UDEL GPU Programming Hackathon, 2016

DAY 5 (LAST DAY) May 06 – 2016 (Scroll down for Day 1, 2, 3, 4 updates)

<for more details on the Hackathon>


OMG! I cannot begin to describe what a tremendous experience it was to have these several fabulous teams for a WEEK at UDEL. HATS OFF TO MENTORS FROM NVIDIA, PGI, ORNL, UTK & CORNELL. If you would like to get a 90 seconds overview of this week-long hackathon, check out:

Are you curious how intense the week was? (We had a 7PM reservation for beer night at a local restaurant. It was close to 8PM and nobody stopped hacking or left the room!) :-)!  Well thankfully our reservation wasn’t cancelled when we finally got there :-).


One of the teams from the Chemical & Bimolecular engineering with quite a limited background in Computer Science moved from windows to LINUX this week (naturally got a round of applause for just that) and already noticed improvement in their numbers. #CSforall matters!!! 


Teams that hadn’t used OpenACC before participating in the Hackathon picked up the high-level directive-based model pretty quickly, moved code to TITAN and even started to optimize and observed some speedup! #Directives matter! For one of other teams the jury was still out for OpenACC vs CUDA vs X.  More testing and investigation to-do.

Other random notes: Techniques to reduce launch overhead – merge multiple memcpy into one by allocating one array and doing pointer math. Sometimes CPU can be the bottleneck? Oh – and this shouldn’t be surprising. To get better speedup on GPU you might want to consider moving smaller kernels to CPU.  Size of the data MATTERS to get the BEST out of GPU.

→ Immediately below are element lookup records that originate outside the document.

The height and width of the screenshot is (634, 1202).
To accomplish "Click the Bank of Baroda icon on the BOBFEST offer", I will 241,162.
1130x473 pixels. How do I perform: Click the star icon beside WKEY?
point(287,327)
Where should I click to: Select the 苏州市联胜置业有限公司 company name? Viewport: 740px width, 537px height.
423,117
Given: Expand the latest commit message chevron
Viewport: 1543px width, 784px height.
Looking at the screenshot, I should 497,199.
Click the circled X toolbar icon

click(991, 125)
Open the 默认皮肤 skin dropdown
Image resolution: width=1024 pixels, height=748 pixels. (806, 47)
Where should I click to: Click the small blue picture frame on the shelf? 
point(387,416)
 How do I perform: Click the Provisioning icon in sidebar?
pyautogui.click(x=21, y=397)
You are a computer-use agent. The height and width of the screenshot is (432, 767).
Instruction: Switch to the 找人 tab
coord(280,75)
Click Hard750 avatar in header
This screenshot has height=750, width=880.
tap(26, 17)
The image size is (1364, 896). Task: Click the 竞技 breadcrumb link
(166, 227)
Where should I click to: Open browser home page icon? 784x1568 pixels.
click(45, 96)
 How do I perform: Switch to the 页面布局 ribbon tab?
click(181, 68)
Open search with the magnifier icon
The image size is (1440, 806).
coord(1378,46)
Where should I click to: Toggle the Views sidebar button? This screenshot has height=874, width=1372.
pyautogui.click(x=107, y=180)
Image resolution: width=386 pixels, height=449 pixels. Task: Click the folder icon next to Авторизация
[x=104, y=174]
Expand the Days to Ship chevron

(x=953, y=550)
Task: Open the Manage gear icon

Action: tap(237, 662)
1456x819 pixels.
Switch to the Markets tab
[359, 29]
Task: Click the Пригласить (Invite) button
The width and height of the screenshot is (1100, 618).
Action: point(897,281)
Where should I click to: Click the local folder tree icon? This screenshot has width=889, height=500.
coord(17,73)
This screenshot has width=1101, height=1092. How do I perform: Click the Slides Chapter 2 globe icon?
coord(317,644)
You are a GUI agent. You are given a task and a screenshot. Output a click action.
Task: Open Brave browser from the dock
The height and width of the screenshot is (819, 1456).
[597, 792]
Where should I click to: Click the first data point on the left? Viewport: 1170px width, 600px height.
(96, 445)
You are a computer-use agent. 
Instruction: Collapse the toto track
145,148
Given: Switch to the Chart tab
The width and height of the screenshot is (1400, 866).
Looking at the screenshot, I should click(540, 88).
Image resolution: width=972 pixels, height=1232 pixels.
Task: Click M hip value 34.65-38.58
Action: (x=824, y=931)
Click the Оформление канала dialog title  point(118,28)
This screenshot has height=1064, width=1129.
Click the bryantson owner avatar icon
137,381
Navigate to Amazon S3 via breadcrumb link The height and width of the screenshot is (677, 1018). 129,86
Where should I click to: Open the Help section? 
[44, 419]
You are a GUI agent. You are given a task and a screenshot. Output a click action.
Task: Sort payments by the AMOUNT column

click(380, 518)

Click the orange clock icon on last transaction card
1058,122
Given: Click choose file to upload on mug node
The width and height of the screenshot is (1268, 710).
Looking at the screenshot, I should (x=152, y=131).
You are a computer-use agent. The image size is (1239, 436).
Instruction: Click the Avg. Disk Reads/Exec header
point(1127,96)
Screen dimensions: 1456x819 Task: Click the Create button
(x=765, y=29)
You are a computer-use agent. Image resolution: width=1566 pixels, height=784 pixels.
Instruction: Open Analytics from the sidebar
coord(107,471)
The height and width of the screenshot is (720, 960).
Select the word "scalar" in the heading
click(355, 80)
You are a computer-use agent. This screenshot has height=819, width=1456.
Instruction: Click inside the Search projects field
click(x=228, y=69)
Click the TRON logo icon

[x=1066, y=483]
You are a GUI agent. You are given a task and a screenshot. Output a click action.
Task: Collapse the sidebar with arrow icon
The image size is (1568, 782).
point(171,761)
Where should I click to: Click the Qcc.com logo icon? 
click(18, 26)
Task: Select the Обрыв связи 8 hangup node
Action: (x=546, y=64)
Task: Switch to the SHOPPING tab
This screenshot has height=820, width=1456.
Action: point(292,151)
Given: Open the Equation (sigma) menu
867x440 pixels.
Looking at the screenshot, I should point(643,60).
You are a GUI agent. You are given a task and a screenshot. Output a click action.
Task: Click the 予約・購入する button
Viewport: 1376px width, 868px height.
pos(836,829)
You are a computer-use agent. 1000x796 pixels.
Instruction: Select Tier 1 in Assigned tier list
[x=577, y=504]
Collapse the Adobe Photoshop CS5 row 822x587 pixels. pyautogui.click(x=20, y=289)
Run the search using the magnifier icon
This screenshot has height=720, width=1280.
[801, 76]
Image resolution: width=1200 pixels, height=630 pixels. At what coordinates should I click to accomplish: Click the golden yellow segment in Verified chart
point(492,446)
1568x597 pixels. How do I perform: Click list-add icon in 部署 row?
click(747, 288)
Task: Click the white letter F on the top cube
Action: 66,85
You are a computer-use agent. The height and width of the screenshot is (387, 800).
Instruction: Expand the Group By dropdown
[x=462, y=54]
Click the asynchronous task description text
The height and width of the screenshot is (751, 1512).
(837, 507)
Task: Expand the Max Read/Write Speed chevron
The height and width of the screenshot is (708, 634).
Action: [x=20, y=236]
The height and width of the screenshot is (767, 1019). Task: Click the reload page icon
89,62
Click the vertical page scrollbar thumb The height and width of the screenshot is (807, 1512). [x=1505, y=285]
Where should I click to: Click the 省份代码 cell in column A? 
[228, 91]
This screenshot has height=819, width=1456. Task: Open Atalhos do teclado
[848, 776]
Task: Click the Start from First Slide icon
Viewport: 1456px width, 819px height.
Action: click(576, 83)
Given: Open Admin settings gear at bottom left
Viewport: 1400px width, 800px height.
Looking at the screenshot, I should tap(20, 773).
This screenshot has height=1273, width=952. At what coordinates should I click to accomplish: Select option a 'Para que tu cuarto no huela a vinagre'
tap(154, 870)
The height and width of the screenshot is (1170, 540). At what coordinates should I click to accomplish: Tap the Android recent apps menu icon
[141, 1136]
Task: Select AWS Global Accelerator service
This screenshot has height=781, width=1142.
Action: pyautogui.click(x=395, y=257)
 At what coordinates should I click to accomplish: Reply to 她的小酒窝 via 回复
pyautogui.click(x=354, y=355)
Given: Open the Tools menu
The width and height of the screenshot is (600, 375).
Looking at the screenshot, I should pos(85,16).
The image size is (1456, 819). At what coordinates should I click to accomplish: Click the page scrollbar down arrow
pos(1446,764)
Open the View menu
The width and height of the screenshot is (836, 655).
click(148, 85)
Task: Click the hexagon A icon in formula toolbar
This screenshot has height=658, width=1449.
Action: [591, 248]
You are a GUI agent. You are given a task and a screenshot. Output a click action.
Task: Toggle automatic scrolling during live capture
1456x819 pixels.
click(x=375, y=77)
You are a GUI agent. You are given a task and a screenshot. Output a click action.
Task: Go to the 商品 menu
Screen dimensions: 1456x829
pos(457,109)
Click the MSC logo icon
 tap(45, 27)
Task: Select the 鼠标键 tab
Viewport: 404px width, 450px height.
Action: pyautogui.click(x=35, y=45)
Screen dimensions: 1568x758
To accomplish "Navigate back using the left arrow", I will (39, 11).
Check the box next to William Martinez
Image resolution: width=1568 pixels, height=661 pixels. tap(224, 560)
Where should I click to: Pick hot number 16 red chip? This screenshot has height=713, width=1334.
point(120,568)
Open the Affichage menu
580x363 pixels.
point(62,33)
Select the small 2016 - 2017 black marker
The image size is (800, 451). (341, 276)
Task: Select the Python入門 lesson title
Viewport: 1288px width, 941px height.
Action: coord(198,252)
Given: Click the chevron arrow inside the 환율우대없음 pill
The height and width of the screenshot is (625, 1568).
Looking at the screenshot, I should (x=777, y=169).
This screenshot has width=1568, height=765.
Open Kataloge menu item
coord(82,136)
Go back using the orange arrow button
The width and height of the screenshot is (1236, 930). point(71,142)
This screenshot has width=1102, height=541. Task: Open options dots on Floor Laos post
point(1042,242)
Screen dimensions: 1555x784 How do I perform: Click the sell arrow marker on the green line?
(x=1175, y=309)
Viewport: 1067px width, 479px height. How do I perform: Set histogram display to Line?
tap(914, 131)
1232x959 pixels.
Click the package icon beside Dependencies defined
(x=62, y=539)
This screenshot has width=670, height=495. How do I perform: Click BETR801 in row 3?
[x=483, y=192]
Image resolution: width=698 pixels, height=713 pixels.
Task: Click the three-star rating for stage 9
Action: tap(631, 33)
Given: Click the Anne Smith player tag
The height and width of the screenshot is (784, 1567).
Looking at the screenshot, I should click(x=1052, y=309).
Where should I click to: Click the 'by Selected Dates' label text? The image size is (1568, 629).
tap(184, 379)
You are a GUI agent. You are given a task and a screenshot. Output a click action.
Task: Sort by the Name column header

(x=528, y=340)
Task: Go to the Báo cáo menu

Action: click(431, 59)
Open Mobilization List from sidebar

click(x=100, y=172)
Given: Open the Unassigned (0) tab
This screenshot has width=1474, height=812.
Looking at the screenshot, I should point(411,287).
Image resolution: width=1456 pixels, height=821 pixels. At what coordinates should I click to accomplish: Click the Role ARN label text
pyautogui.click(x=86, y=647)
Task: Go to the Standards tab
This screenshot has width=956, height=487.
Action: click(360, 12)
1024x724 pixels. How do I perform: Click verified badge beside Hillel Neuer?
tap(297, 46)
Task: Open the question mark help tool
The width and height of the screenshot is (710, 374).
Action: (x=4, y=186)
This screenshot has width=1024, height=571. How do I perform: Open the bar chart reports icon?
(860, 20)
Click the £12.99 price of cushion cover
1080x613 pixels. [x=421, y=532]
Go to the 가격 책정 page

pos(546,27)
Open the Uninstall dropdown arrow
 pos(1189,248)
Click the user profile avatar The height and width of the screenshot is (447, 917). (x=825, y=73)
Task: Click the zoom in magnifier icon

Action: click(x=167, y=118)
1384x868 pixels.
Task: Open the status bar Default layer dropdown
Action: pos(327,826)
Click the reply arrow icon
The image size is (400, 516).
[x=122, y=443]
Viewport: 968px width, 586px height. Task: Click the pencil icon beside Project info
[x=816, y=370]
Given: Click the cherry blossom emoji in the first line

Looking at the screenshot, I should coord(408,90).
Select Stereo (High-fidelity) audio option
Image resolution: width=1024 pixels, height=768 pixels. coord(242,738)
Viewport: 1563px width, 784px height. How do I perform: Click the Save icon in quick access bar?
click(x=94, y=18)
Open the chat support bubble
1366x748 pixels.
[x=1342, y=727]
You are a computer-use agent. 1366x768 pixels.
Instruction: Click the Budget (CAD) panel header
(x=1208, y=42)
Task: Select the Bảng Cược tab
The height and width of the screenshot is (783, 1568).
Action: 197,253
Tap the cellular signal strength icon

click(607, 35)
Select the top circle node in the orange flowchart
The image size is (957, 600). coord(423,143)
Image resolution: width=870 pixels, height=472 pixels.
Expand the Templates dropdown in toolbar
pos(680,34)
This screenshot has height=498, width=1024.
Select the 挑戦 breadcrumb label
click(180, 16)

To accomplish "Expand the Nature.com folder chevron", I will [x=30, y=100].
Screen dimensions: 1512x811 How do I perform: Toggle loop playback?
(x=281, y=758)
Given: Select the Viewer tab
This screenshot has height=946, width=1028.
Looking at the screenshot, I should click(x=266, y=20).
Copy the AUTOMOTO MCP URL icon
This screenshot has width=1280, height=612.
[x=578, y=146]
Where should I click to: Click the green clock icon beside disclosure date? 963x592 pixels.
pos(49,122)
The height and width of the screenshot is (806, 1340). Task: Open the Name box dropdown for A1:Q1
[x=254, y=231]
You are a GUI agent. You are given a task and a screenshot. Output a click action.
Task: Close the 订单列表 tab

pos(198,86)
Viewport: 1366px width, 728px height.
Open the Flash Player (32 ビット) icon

THINK MEMORY FIRST! It’s all about memory. Platforms are only getting more and more complex with deeper and deeper memory hierarchies. Plenty of research to do. Ph.D. students: are you listening?

If you want to make some real progress at a Hackathon, you are better off breaking down a large code (several thousands of LOC) into several sub-problems.

If it is legacy code that is too optimized for CPU, you are better off starting at a less mature point for a GPU implementation.

Depending on code characteristics, it may take quite an amount of refactoring to benefit from GPUs.

Sometimes you may have a mini app working OK with correct results and satisfactory performance, but you may not see a similar outcome on a real app.

Migrating legacy code is tough, time consuming, energy draining with not a lot of hope. However you ‘cannot’ afford to NOT be in the game. Architectures are changing – RAPIDLY. The applications ‘have’ to catch up. Refactoring has to be an option to be seriously considered.

Report compiler bugs. Workaround are quick fixes and not a permanent solution.

Team with a highly complicated C++ code with regular data access patterns (originally designed for OpenMP + MPI + SIMD on Intel KNL) after going through GPU programming experience is now hopeful and quite determined to move their code to GPUs.

Once the mentors are assigned, make sure you bring him/her up to speed on the algorithm, complexity, expectations.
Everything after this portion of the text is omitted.